:: How to complete this task ::
Print every line below without adding or leaving out a single word.

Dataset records

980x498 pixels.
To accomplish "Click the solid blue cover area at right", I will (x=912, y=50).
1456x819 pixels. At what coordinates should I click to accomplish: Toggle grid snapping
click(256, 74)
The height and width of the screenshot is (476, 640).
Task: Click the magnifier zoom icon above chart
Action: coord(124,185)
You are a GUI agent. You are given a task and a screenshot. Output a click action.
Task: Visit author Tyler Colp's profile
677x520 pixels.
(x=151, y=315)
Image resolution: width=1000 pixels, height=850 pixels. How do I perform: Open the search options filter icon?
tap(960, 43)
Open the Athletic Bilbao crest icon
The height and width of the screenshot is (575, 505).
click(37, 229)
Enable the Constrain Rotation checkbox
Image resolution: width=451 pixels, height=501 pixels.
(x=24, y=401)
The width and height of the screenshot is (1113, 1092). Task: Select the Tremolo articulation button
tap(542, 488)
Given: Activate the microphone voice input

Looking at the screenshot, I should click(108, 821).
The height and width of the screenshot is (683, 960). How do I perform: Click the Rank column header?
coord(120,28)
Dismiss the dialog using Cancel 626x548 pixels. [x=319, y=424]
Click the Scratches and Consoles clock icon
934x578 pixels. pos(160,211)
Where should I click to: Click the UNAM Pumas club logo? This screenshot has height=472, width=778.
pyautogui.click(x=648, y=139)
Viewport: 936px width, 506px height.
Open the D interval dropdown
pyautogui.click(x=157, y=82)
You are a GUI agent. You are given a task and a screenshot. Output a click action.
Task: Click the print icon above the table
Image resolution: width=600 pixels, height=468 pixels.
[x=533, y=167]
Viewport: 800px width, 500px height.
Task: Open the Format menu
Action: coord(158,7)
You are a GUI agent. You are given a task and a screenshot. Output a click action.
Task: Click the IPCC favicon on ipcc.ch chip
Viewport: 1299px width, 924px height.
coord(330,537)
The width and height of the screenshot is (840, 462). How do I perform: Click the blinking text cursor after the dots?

:: Exercise output ::
980x498 pixels.
To accomplish "Click the solid blue cover area at right", I will (x=912, y=50).
1456x819 pixels. At what coordinates should I click to accomplish: Toggle grid snapping
click(256, 74)
The height and width of the screenshot is (476, 640).
Task: Click the magnifier zoom icon above chart
Action: coord(124,185)
You are a GUI agent. You are given a task and a screenshot. Output a click action.
Task: Visit author Tyler Colp's profile
677x520 pixels.
(x=151, y=315)
Image resolution: width=1000 pixels, height=850 pixels. How do I perform: Open the search options filter icon?
tap(960, 43)
Open the Athletic Bilbao crest icon
The height and width of the screenshot is (575, 505).
click(37, 229)
Enable the Constrain Rotation checkbox
Image resolution: width=451 pixels, height=501 pixels.
(x=24, y=401)
The width and height of the screenshot is (1113, 1092). Task: Select the Tremolo articulation button
tap(542, 488)
Given: Activate the microphone voice input

Looking at the screenshot, I should click(108, 821).
The height and width of the screenshot is (683, 960). How do I perform: Click the Rank column header?
coord(120,28)
Dismiss the dialog using Cancel 626x548 pixels. [x=319, y=424]
Click the Scratches and Consoles clock icon
934x578 pixels. pos(160,211)
Where should I click to: Click the UNAM Pumas club logo? This screenshot has height=472, width=778.
pyautogui.click(x=648, y=139)
Viewport: 936px width, 506px height.
Open the D interval dropdown
pyautogui.click(x=157, y=82)
You are a GUI agent. You are given a task and a screenshot. Output a click action.
Task: Click the print icon above the table
Image resolution: width=600 pixels, height=468 pixels.
[x=533, y=167]
Viewport: 800px width, 500px height.
Task: Open the Format menu
Action: coord(158,7)
You are a GUI agent. You are given a task and a screenshot. Output a click action.
Task: Click the IPCC favicon on ipcc.ch chip
Viewport: 1299px width, 924px height.
coord(330,537)
The width and height of the screenshot is (840, 462). How do I perform: Click the blinking text cursor after the dots?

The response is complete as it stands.